We put the lake in as a marketing tool,’ muses Henry Aubrey-Fletcher, the new president of the Country Land and Business Association (CLA). He is surveying the immaculately groomed family estate in Buckinghamshire from the steps of Chilton House, built by an ancestor in the 1740s. Chilton House is no longer the family home, but an unusually genteel nursing home, run by his wife since 1987. Nor is the home farm, on the left of the view, still a farm; it was converted into highly desirable offices for an event planner, a medical-software company and an international call-handling centre. Sir Henry to use the title which he generally drops, except when on duty as Lord Lieutenant farms 1,500 acres of it himself, ensuring that dairy cattle and sheep form part of the view. He describes it as ‘painting a picture in real time’. The bucolic scene is something he lays on for his tenants. ‘You go out onto the terrace, enjoy the sight of cattle coming up to the fence. It makes you feel good.’ These days, that’s what land management is about.
Sir Henry (sorry, we can’t drop the habit) loves farming ‘you go to bed exhausted and sleep really well’. But it wasn’t his first career choice on leaving Eton. ‘What I really wanted to do was to work in broadcasting and the film industry.’ After a year’s training with RTE in Dublin, he joined Radio Oxford when it started in the early 1970s, staying for 13 years. ‘It was enormous fun, but didn’t pay very well. Agriculture, by contrast, was enjoying the bonanza years that only got better when Britain joined the Common Market. It offered a better prospect.’ Radio became a side-line. But he retained his interest in broadcasting, forming a company that acquired a series of local-radio franchises in the 1980s. The experience makes him that unusual animal: a landowner who is at ease with the media. Waiting for the train that will take him to the CLA offices in Belgrave Square, he hails a DJ with Magic FM as an old friend.
The agenda that Sir Henry sets for his two years as President will demonstrate his excellent communication skills. ‘The really big issue is the impact that climate change will have on what we do to the land. We need to persuade our own Government and the powers in Europe that food security is a big issue going forward.’In the elegant drawing room of the Aubrey-Fletcher farmhouse, Armageddon seems remote. But the trends that will strain the world’s capacity to produce food are already in play: world population growth, the tiger economies being able to afford a more westernised diet, farmland being lost to motorways, housing and retail sheds, and ‘the current fad for using food for energy’. Add climate change to these factors and disaster looms. ‘All those arid places where we grow food at the moment will disappear. The temperate zones will retract to the north and south, but most of the southern hemisphere is sea.
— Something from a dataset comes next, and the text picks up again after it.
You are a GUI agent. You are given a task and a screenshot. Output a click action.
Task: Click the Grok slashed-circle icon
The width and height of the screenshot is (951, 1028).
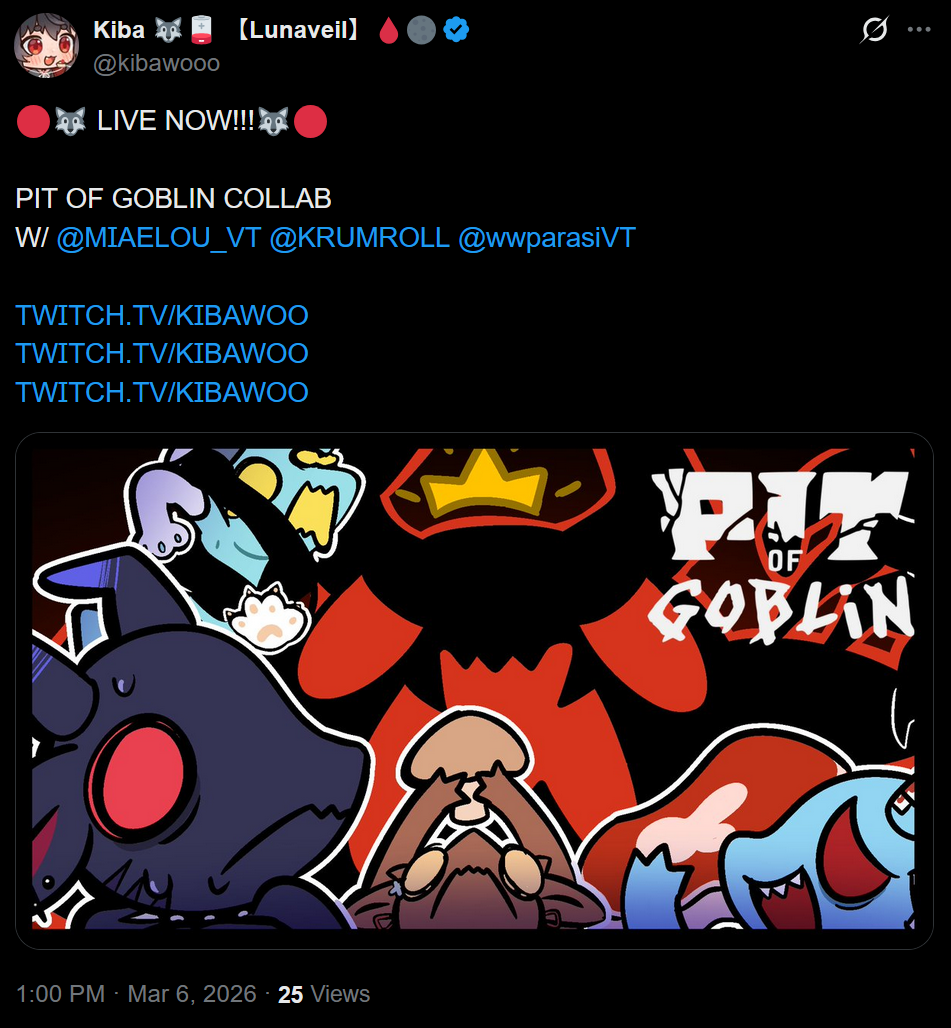point(874,30)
The northern hemisphere will become the breadbasket of the world in 50 or 60 years.’ As long as Norfolk and other fertile, low-lying areas haven’t disappeared beneath rising sea levels, of course.
Agriculture has its part to play in the reduction of greenhouse-gas emissions. It needs to be ‘cleverer’ about using fertilisers. Barns that can capture the methane from cattle must be developed. Our efforts may seem futile if China develops a large-scale beef industry. But ‘Europe has to lead the way and take America with us’. Famously, politicians don’t look much beyond their term of office. But CLA members ‘want us to take these big, long-term challenges. We’re not looking at this year’s or next year’s profits, but at the sustainability of our estates in the long term. The pleasure of land management comes from seeing the trees you planted, or the restoration you have put in hand coming to maturity’. The CLA may yet save the world.